What the task asks.
Retype the entries without changes, from the line containing "Where should I" through the end of the entries.

Start of Items

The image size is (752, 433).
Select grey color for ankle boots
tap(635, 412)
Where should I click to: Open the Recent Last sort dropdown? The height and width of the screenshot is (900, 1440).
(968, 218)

End of Items

Response.
Where should I click to: Open the Recent Last sort dropdown? The height and width of the screenshot is (900, 1440).
(968, 218)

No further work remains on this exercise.